As talks for a fair and legally binding climate deal at the United Nations Conference on climate change in the COP 17 continue in South Africa, children’s issues are not seeming to be on the agenda, while children want more action from leaders to promote better climate policies and frameworks to benefit their well-being.

Some 18 students from Kingdom Heritage Academy in Kwazulu Natal interviewed at premises of the King Albert Luthuli international conference centre where the climate talks are taking place expressed sadness over refusal of the UN security personnel to allow them to enter the main venue for negotiations which was blamed on accreditation problems.

Mzukisi Msongela, a 11 year old school pupil said that climate change was affecting the livelihood of children which further disempowers during times of extreme weather events such as floods and drought. Furthermore he added that climate change was a child right violation as children are normally prevented to enjoy life and full potential.
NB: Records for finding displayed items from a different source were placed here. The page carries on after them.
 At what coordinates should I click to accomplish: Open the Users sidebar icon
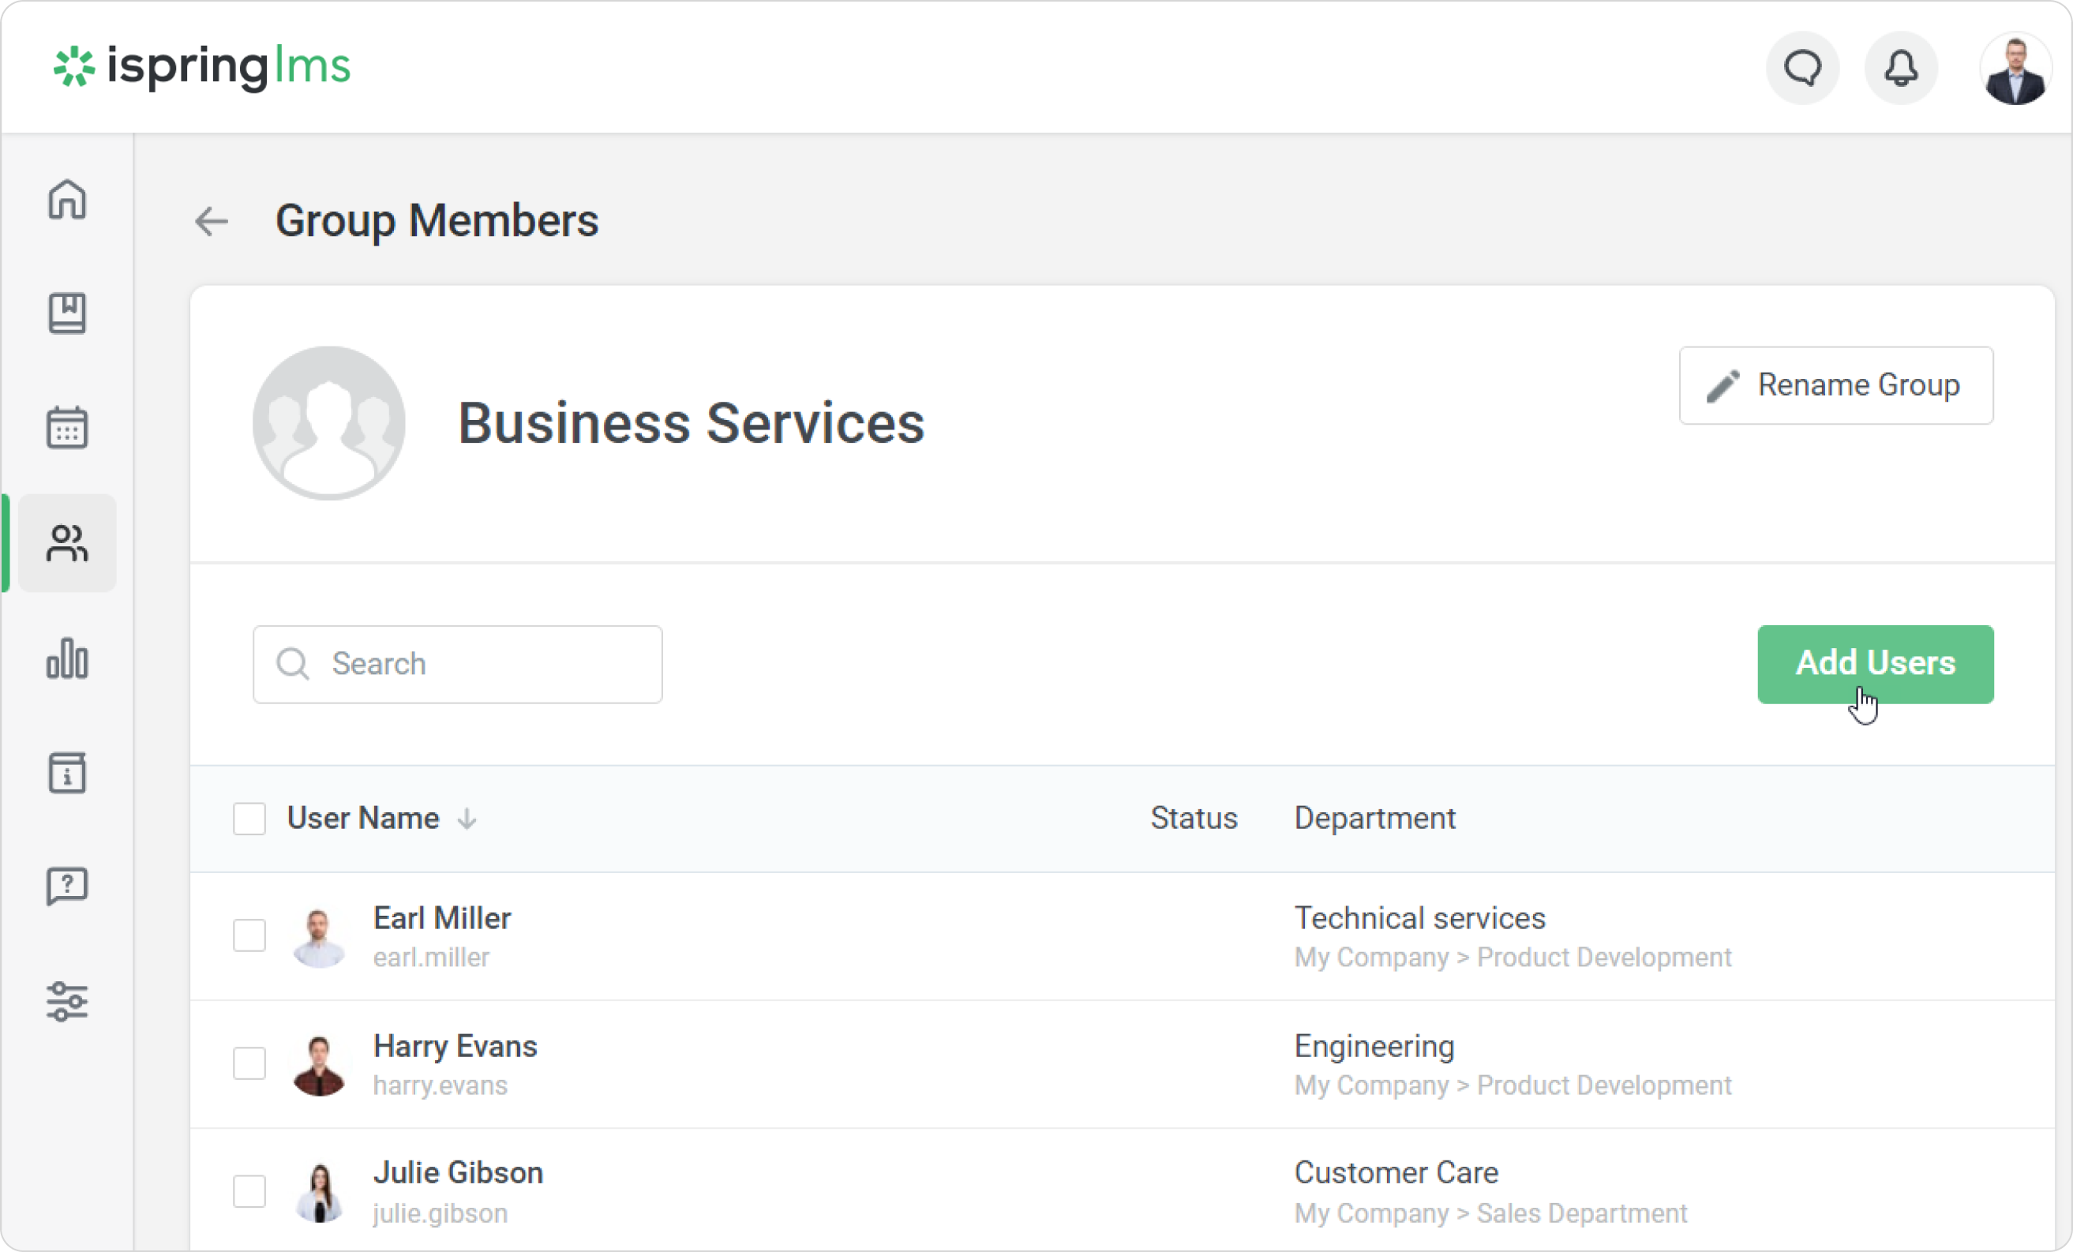(67, 543)
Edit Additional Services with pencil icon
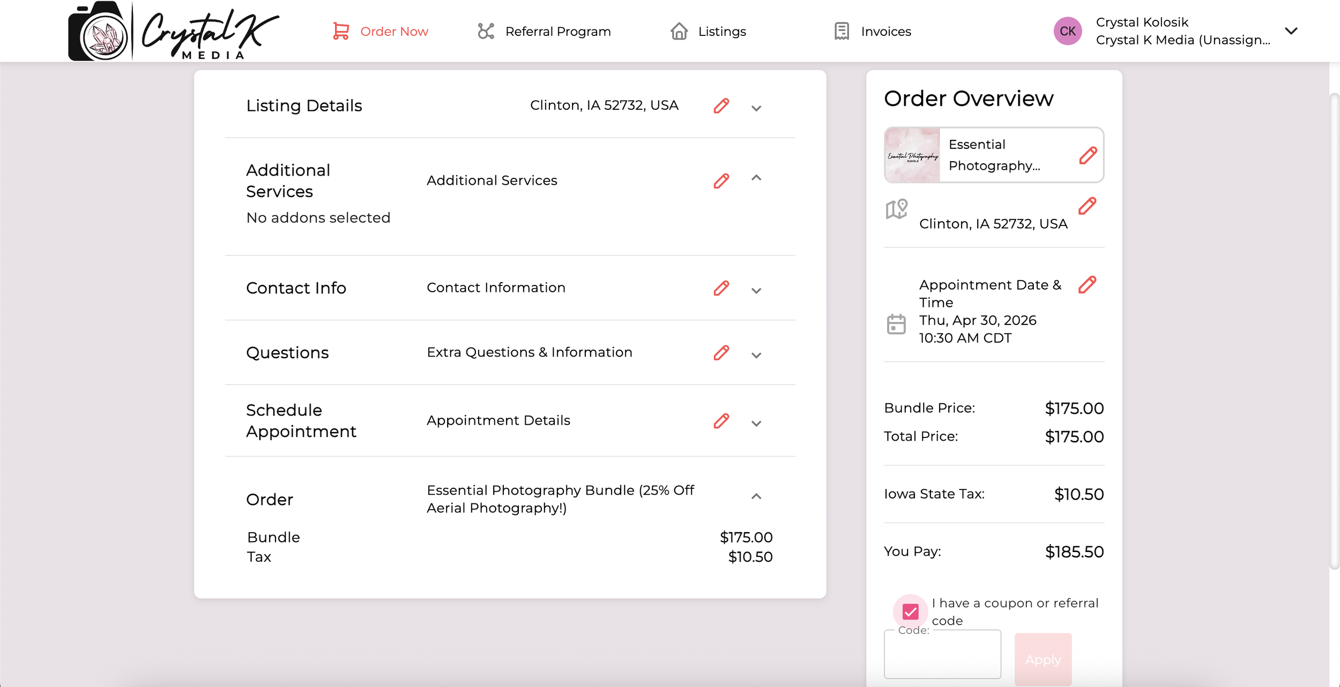This screenshot has width=1340, height=687. [721, 181]
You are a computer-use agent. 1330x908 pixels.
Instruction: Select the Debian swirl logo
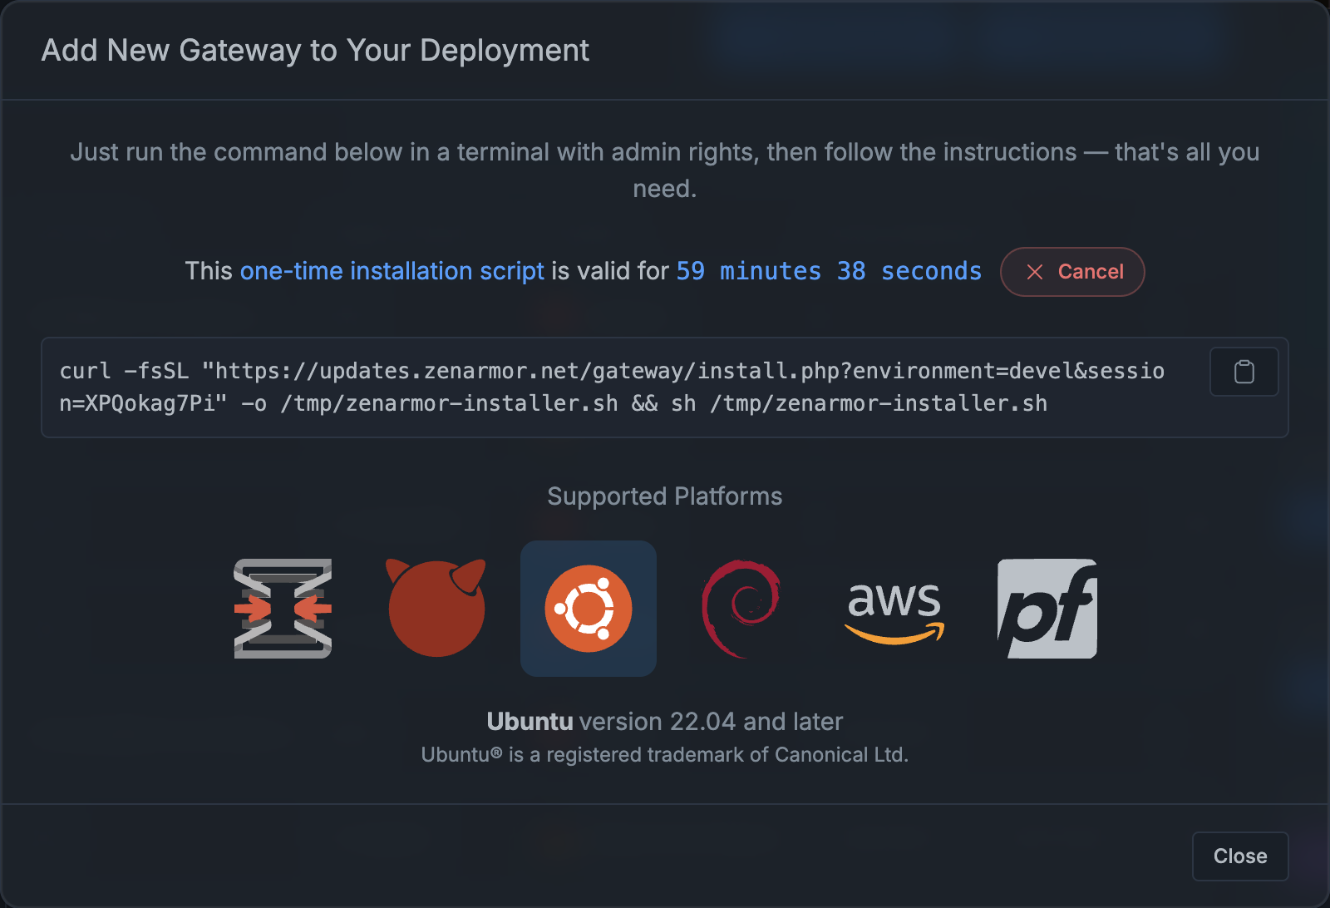(741, 609)
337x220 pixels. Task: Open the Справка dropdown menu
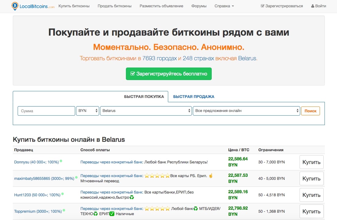(x=224, y=6)
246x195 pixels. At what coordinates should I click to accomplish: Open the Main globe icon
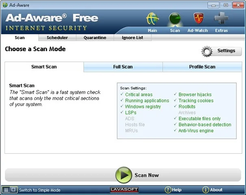[152, 19]
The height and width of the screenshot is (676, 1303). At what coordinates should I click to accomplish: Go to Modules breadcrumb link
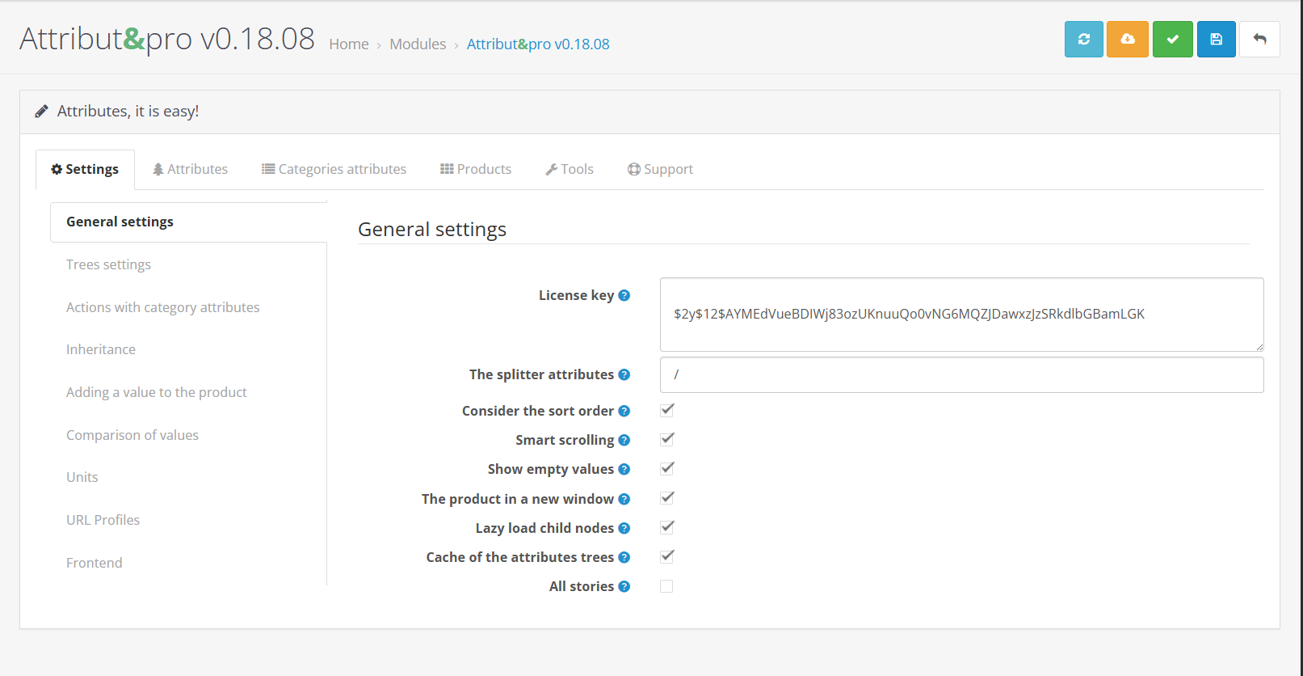point(418,44)
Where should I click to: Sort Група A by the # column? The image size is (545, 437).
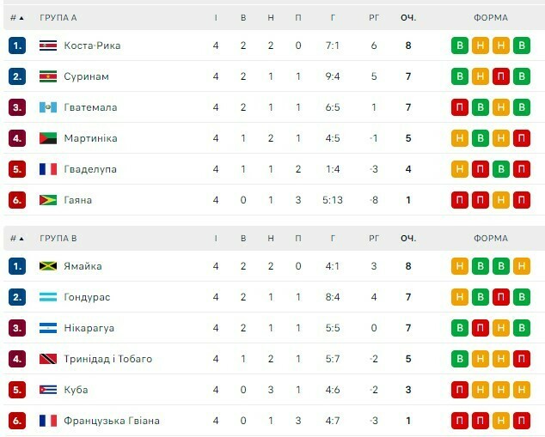coord(16,17)
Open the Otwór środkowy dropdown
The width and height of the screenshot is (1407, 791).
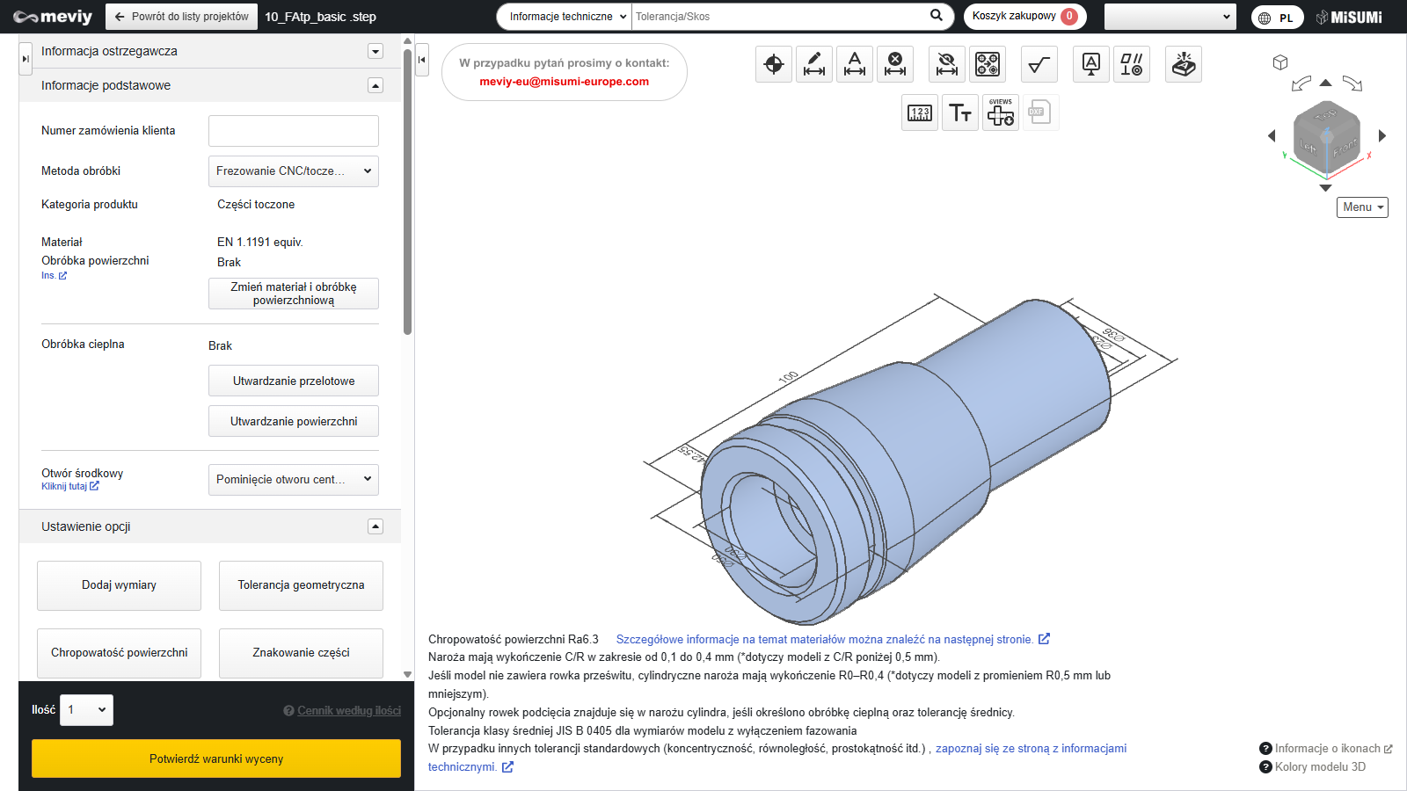pos(294,480)
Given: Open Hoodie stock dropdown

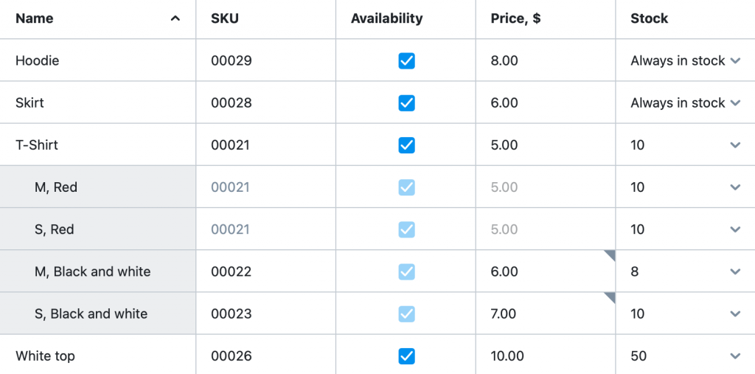Looking at the screenshot, I should 735,60.
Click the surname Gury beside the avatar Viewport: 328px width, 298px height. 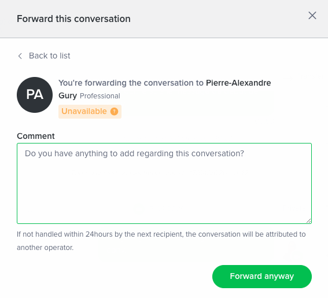click(x=68, y=95)
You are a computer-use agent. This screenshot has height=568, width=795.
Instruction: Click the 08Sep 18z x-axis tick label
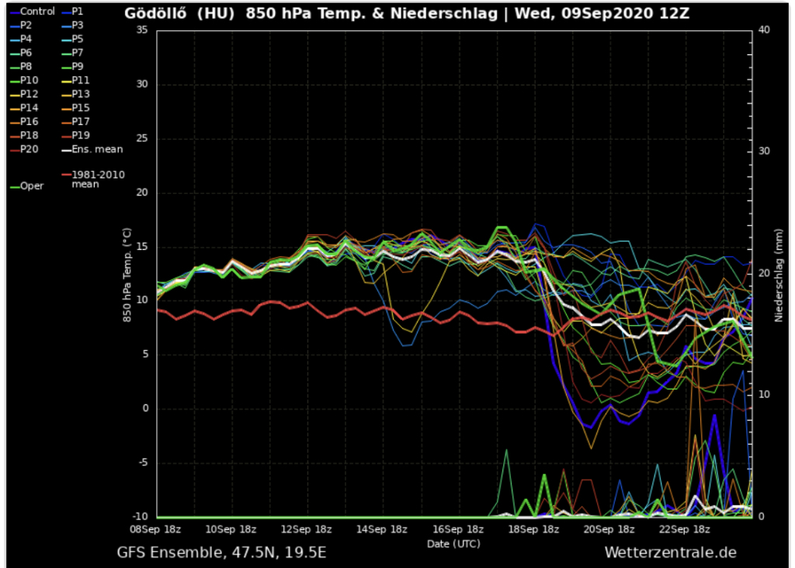pyautogui.click(x=157, y=530)
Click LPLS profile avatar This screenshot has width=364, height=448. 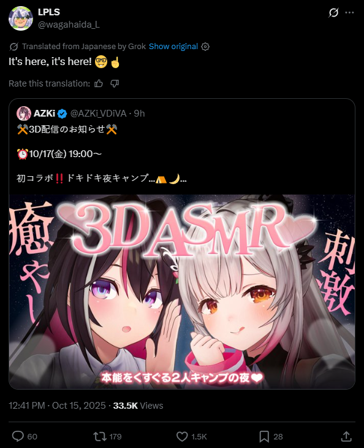click(21, 18)
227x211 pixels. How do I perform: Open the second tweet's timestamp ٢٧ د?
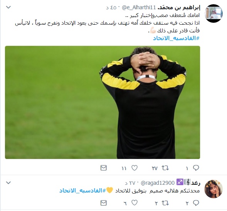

Environmental activists demonstrate outside the United Nations Framework Convention on Climate Change Conference of the Parties meeting (COP17) in Durban, South Africa. Photo: Reuters

Another 15 year old pupil, Anathi Ncayiyana observed that rich nations need to show commitment to reduce carbon emissions which are causing global warming while lives of children who are part of the future generations are being destroyed by extreme weather events such as floods.

The South African government also expressed the importance of empowering children to take part in events on climate change. Deputy director general in the Ministry of gender, children and persons with disabilities, Mzolisi Toni cited floods which caused havoc to children’s lives in 1995 in Kwazulu Natal as one example of how climate change had negatively impacted on the lives of children in the country.

He also added that children who are the future generation need to have their voices heard in the COP 17 talks as the effects brought by climate change will surely affect children in the many years to come ahead.

Christian Aid, an ecumenical body working in 140 countries also taking part at COP 17 has strongly called for the need for industrialized countries to accept their responsibility to cut down carbon emissions drastically.

It also appeals to rich nations to support poor countries with financing and renewable technologies to mitigate the effects of climate change which is one way of contributing to sustainable development across the globe.